Fitch Ratings has downgraded Zambia’s Long-Term Foreign-Currency Issuer Default Rating (IDR) to ‘C’ from ‘CC’.
Fitch has also downgraded the ratings on Zambia’s senior unsecured foreign-currency bonds included in the “consent solicitation” to ‘C’ from ‘CC’.
This includes all of the foreign-currency bonds rated by Fitch.
Fitch typically does not assign Outlooks or apply modifiers for sovereigns with a rating of ‘CCC’ or below.
The downgrade reflects Fitch’s view that a sovereign default will follow the “consent solicitation” issued by the Zambian government on suspending debt service payments on its three outstanding global bonds.
A suspension in payments, if agreed to by bondholders, would constitute a distressed debt exchange (DDE) in Fitch’s view.

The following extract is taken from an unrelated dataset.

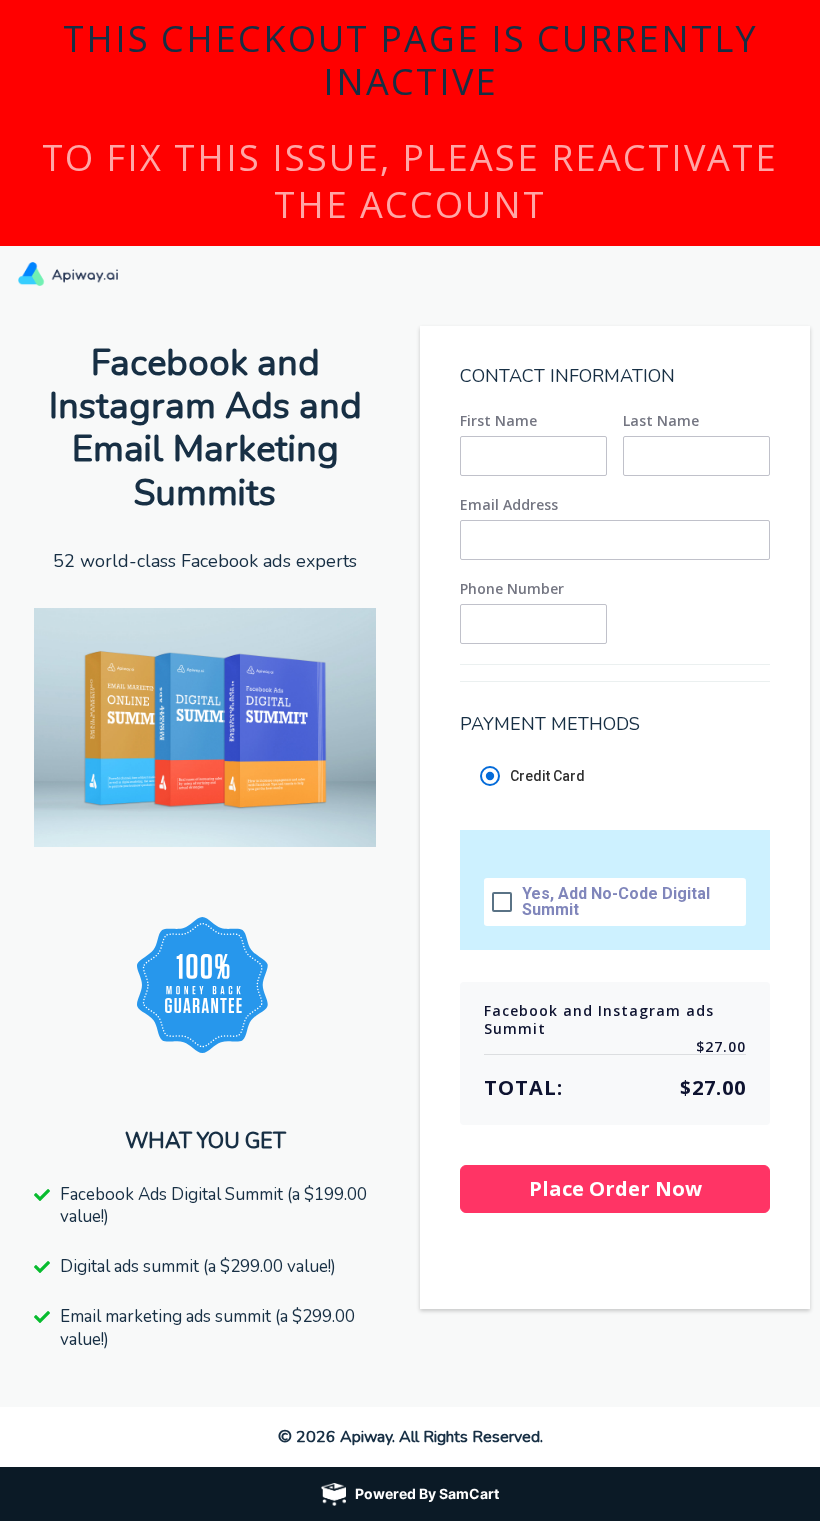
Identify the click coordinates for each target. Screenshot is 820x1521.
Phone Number (512, 589)
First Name (498, 421)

“Fitch deems this formal request to be the initiation of a default-like process, consistent with a ‘C’ rating. Should majorities of creditors agree to the request at the thresholds specified in collective action clauses, the payment standstill would constitute a DDE under Fitch’s criteria given that it entails a material reduction in terms and is needed to avoid an outright default,” it said in a statement.
The government has indicated that they will continue to make debt service payments on outstanding Eurobonds if an agreement is not reached.
Fitch however judges that there is a high risk of a missed debt payment over the forecast horizon.
“The sovereign’s already constrained external liquidity was exacerbated by the shock from the coronavirus pandemic.
Fitch downgraded Zambia’s rating to ‘CC’ on 16 April to indicate the increasing likelihood of a default event as a result of these pressures.